In order to state a cognizable claim, a prisoner must allege acts or omissions sufficiently harmful to evidence deliberate indifference to serious medical needs. It is only such indifference that can offend "evolving standards of decency" in violation of the Eighth Amendment (footnotes omitted). Id. at 106.

 The Supreme Court specifically approved the standards and terminology set forth in various Courts of Appeals decisions, including the standard set forth above in Gittlemacker v. Prasse, supra.

 Clearly, in this case, factual disputes exist as to the nature and extent of plaintiff's medical condition, as to whether or not he had ever requested medical assistance, and as to whether or not the defendants denied those requests. Since there are factual disputes, the only question before this Court on defendants' Motion for Summary Judgment is whether defendants are nevertheless entitled to summary judgment as a matter of law notwithstanding the validity of plaintiff's allegations of the facts.

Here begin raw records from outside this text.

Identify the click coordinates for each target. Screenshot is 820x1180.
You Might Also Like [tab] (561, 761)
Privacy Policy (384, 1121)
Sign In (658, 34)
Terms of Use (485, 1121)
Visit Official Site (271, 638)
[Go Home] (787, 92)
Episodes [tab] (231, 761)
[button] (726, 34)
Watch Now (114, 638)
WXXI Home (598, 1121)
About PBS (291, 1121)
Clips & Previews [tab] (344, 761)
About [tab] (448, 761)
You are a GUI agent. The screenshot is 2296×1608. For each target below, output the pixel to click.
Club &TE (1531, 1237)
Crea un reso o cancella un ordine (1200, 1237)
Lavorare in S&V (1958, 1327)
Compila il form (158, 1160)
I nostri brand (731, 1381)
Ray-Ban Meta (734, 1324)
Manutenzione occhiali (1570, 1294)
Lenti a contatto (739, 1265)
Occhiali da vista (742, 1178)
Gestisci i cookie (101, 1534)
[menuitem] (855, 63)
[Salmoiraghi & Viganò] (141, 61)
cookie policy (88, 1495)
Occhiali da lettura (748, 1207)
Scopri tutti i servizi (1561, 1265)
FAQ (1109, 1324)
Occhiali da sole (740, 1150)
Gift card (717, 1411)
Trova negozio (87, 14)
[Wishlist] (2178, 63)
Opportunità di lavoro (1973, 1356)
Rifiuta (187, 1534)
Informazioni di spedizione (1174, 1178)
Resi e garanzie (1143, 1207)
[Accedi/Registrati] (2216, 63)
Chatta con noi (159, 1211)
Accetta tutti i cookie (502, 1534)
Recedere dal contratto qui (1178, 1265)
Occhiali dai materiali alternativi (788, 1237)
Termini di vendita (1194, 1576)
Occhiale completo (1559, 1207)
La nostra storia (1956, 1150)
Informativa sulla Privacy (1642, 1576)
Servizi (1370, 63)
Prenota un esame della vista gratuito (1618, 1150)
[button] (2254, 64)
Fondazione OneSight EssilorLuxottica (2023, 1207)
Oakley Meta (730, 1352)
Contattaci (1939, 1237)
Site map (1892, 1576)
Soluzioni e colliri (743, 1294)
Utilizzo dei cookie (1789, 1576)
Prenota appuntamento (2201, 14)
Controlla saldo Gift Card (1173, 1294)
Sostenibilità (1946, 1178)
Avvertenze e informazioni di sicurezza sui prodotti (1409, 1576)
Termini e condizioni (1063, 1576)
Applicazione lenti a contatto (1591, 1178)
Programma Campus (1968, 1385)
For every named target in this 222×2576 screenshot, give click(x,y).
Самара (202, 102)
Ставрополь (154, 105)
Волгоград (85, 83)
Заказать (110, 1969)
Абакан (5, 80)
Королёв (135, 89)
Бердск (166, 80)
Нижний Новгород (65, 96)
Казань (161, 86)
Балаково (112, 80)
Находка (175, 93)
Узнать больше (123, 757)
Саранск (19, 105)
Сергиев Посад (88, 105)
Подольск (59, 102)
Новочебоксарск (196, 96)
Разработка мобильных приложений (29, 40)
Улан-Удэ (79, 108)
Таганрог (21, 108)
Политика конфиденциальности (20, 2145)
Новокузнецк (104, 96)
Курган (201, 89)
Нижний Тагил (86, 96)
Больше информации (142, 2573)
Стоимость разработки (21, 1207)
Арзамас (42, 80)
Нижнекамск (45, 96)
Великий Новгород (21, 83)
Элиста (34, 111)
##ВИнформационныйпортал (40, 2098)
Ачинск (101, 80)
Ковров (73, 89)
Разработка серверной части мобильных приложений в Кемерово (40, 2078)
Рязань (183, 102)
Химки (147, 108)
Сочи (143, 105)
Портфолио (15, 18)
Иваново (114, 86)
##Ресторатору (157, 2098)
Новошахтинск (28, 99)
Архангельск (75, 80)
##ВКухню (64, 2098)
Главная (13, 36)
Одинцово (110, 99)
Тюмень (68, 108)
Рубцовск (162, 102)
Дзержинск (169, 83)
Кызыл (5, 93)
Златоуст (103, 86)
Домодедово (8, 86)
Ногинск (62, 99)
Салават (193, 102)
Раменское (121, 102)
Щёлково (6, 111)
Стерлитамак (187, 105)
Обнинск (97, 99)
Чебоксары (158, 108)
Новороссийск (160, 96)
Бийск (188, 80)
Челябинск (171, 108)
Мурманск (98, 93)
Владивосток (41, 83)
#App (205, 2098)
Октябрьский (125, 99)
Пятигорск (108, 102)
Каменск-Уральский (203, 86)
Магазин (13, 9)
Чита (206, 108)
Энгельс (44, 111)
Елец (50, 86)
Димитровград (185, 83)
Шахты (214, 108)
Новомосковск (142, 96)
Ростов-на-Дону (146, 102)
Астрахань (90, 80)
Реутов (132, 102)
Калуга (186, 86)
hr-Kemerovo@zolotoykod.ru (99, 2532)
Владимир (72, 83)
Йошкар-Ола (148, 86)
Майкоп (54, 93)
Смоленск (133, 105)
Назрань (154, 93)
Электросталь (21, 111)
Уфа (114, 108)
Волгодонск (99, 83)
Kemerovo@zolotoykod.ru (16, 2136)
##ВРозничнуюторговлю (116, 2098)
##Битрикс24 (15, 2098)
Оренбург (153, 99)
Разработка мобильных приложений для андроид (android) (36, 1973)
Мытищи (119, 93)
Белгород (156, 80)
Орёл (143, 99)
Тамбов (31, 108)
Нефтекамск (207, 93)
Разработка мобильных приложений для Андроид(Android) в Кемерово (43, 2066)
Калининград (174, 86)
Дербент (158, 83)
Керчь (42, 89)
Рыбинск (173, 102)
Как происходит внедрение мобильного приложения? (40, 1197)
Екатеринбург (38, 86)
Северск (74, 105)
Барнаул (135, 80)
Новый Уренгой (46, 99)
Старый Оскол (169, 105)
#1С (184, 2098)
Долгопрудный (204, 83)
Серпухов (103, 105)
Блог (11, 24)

 Accepting the factual allegations in plaintiff's complaint and affidavits as true, it is possible that the prison guards or other prison officials did, in fact, deliberately deny or delay plaintiff's access to medical care or to necessary medication. Depending on the seriousness of plaintiff's skin condition and other medical needs, the defendants' alleged conduct, or that of the prison guards for whom defendants are responsible, may well constitute an actionable constitutional deprivation as defined in Estelle and Gittlemacker and may well support the imposition of liability on those responsible. Therefore, a hearing is necessary in order to determine the nature, extent, and seriousness of plaintiff's skin condition; his need for medical care and/or medication; and the defendants' or prison guards' conduct in response to any requests by plaintiff for medical care and/or medication as well as the reasons for such conduct.

 Accordingly, for the reasons set forth above, defendants' Motion for Summary Judgment must be denied. Plaintiff is to be given an opportunity, at a hearing, to present any evidence which will fully develop his allegations and which will demonstrate that such allegations rise to the level of constitutional deprivations.


 AND NOW, this 15 day of March, 1977, it is ORDERED that the defendants' Motion for Summary Judgment is DENIED.